Il libro si chiude con un interessante saggio intitolato Donne e Architettura dove si analizzano le figure e le opere ‘romane’ di personalità straordinarie, che però ebbero rilievo -e quindi salgono agli onori delle cronache- solo a partire dagli inizi del XX secolo. E’ il caso di Elena Luzzatto, prima italiana a laurearsi in Architettura nel 1925, quando cioè a cavallo tra gli anni Venti e Trenta, nel pieno dell’affermazione e del consolidamento della dittatura mussoliniana, è proprio una donna architetto, Attilia Travaglio Vaglieri, a contribuire all’affermazione di un gusto di regime, con le sue decine di progetti di piani urbanistici, palazzi, impianti sportivi.

Il secondo dopoguerra segna invece l’affermazione di un’architettura che evita i “richiami letterari e le scorciatoie” come scrive la Lollobrigida, grazie anche all’ampio ricorso a strumenti come il prefabbricato e l’acciaio: strutture trasparenti e leggere, colonnine d’acciaio invece che pilastri in pietra si ritrovano ad esempio nella Rinascente di Piazza Fiume, opera della milanese Franca Helg e del suo collega Franco Albini.

Ma sono le opere recenti di autentici talenti come Gae Aulenti –a cui si deve il ripristino e il riadattamento delle Scuderie del Quirinale (fig.11) -, o come Odile Decq – che ha progettato il recupero degli ex stabilimenti Peroni ora Museo di Arte Contemporanea (Macro, fig.12) - o infine come l’irachena Zaha Adid – che ha progettato il MAxxi (fig.13) – a definire al meglio il percorso creativo delle donne in questo campo. Il lettore che vorrà approfondire potrà agevolmente farsi un’idea dell’importanza eccezionale di questi lavori, dei riconoscimenti internazionali che hanno portato alle geniali progettatrici, di come questi spazi siano tra “i più dinamici e all’avanguardia della capitale”.

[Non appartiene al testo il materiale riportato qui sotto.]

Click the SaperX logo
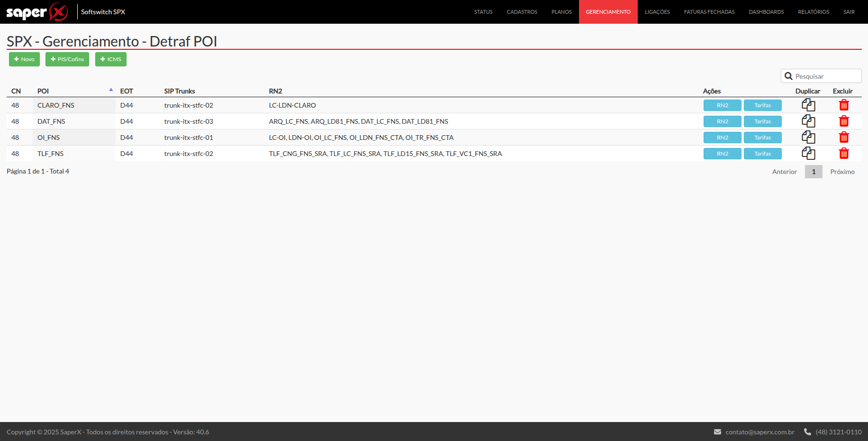The width and height of the screenshot is (868, 441). (37, 12)
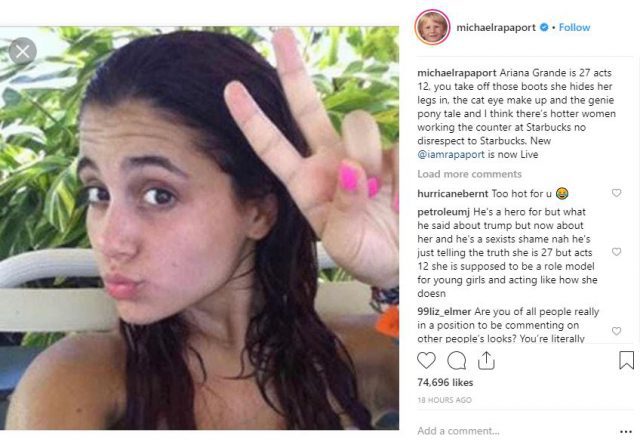This screenshot has height=448, width=640.
Task: Open the @iamrapaport mention link
Action: pos(451,155)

E tuttavia, rimanendo nel campo delle donne architetto, se tutto si sa di quanto prodotto e progettato a partire dagli inizi del Ventesimo secolo, girando molto indietro lo sguardo, precisamente di oltre duecento anni, non mancano le sorprese.

A cominciare dall’apprendere che nel corso del Seicento, accanto ad autentici ‘mostri sacri’ come Bernini, Borromini, Pietro da Cortona ecc. incarichi di notevole prestigio ebbe anche la architettrice Plautilla Bricci (Roma 1616 – post 1696), che fu rappresentante insigne dell’Accademia di San Luca oltre che “l’unica donna architetto dell’età moderna finora nota” come la definisce la Lollobrigida, secondo la quale infatti occorre fare “un salto di duecento anni prima che altre donne si occupino di architettura”.

La Bricci (su cui l’autrice ha in corso di stampa una monografia completa) educata alla scuola del Cavalier d’Arpino, fu attiva tanto nel campo pittorico che architettonico , lavorando per le famiglie romane più illustri del tempo, come ad esempio i Barberini. La sua fama è dovuta però in particolare a due commissioni ricevute nella seconda metà del XVII secolo: la prima consisteva nel progettare ed edificare una villa fuori Porta san Pancrazio –distrutta nel corso dell’assedio francese del 1849 alla Repubblica Romana- per l’abate Elpidio Benedetti, mediatore in Roma nientemeno che per il Re di Francia Luigi XIV, vale a dire l’uomo più potente del momento.

L’altro e certo più prestigioso incarico lo ricevette, sempre grazie all’impegno dell’abate Benedetti, per la realizzazione della Cappella di San Luigi nella Chiesa della nazione francese, appunto San Luigi dei Francesi, che si può ammirare ancora oggi :”Qui l’architetto disegna la pianta e l’alzato della cappella; cura i dettagli decorativi e dipinge la grande pala raffigurante il Re” (fig.14).

Non si conosce la data precisa della scomparsa di Plautilla Bricci. Dalle ricerche della Lollobrigida si sa che visse per oltre ottanta e gli ultimi anni li passò nel rione Trastevere registrata nella parrocchia di san Francesco a Ripa; non è impossibile pensare che possa essere stata attiva anche oltre le commissioni suddette; ed in questo senso la prossima pubblicazione della studiosa potrà chiarire altri aspetti relative alle vicende esistenziali ed artistiche di una protagonista dell’arte barocca, una protagonista donna.